Can you believe it? The University of Nevada, Las Vegas, has found that drivers of expensive cars are less likely to stop at pedestrian crossings. I’m sorry, but there’s just no excuse for that. Not even if their slot machine hasn’t paid out and they have to dash home for more coins.

For each $1,000 of a car’s value, the researchers claim, the likelihood of its driver giving way to a pedestrian diminishes by 3%. Which is horrifying. If my maths is right, a $43,000 car will not only never stop at a crossing, but a third of the time it’ll turn back and drive over it again.

The conclusion seems obvious. Rich people are odious, selfish narcissists with son-in-laws who are panel beaters. But that seems so unlikely, particularly the first part, that I’ve been moved to test this conclusion with my own research.

It wasn’t easy, because I don’t know any rich people. Not the sort of people who bathe daily in the rivers of cash that come from, say, owning casinos, or being very good at playing the games inside them, or giving permission for them to be built.

But from time to time, I do bump into people who are quite well-off, and I bumped into a few on a road trip last week. (Not at pedestrian crossings, fortunately.)
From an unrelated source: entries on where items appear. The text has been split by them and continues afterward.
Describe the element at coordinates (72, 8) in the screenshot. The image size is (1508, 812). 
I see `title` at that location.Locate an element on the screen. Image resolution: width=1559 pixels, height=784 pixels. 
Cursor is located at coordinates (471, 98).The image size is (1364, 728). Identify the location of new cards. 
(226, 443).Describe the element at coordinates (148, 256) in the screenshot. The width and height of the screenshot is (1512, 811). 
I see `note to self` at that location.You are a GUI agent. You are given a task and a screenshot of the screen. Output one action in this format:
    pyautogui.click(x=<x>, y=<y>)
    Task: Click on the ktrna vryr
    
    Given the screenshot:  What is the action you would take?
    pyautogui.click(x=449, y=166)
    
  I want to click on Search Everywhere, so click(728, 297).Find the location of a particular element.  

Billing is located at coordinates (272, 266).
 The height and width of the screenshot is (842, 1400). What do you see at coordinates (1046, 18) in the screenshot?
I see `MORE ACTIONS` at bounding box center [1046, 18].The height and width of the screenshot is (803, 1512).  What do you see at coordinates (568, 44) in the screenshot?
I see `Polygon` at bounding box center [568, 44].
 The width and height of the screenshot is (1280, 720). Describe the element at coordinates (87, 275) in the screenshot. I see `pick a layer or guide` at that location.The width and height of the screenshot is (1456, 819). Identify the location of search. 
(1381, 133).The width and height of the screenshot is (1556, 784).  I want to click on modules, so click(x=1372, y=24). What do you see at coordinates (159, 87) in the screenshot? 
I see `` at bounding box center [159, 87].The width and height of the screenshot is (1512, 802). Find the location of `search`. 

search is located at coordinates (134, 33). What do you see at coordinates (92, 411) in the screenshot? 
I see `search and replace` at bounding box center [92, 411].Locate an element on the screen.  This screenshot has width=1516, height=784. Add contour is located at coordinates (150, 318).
Is there anything more life-affirming than the kindness of strangers, particularly when it includes open-hearted conversation and/or perfectly cellared wine?

My first benefactors were rellies of an old friend of my partner, and on hearing we were passing through their town, insisted on putting us up at their place, cooking dinner for us, and easing the cork out of an exquisite 1998 Bowen Estate Cabernet.

As if that generosity wasn’t enough, the next morning as we departed they pressed into our grateful hands a bottle of 2000 Penfolds Bin 28. They both drive the sort of cars that have people diving for cover in Nevada, but I’d be more than comfortable crossing the road as they approached, even at speed, even if I couldn’t see them because I had the bottle of Kalimna to my lips.

I’d have happily wound up my research project at that point, but no, a few days later, the generosity kept on coming. We were staying with friends, (BMW, kindness personified), and they invited their neighbour, whom we’d never met, over for dinner.

He turned out to be a delightful bloke with a fascinating life and a continuing love affair with progressive economic theory. Even more delightfully, he arrived carrying a magnum of 2012 Willi Schaefer Graacher Domprobst Riesling Auslese, and a magnum of 2008 Remoissenet Père et Fils Puligny-Montrachet Premier Cru Les Perrieres.

I’m not sure what car he drives, but his humanist intellect is Rolls-Royce tuned, and his generosity is Maybach quality, and needless to say, I’d be very relaxed helping my grandmothers – if I had any left – onto his local pedestrian crossing at any hour of the day or night.

That evening, though, we just wanted to hug him and take him to Nevada.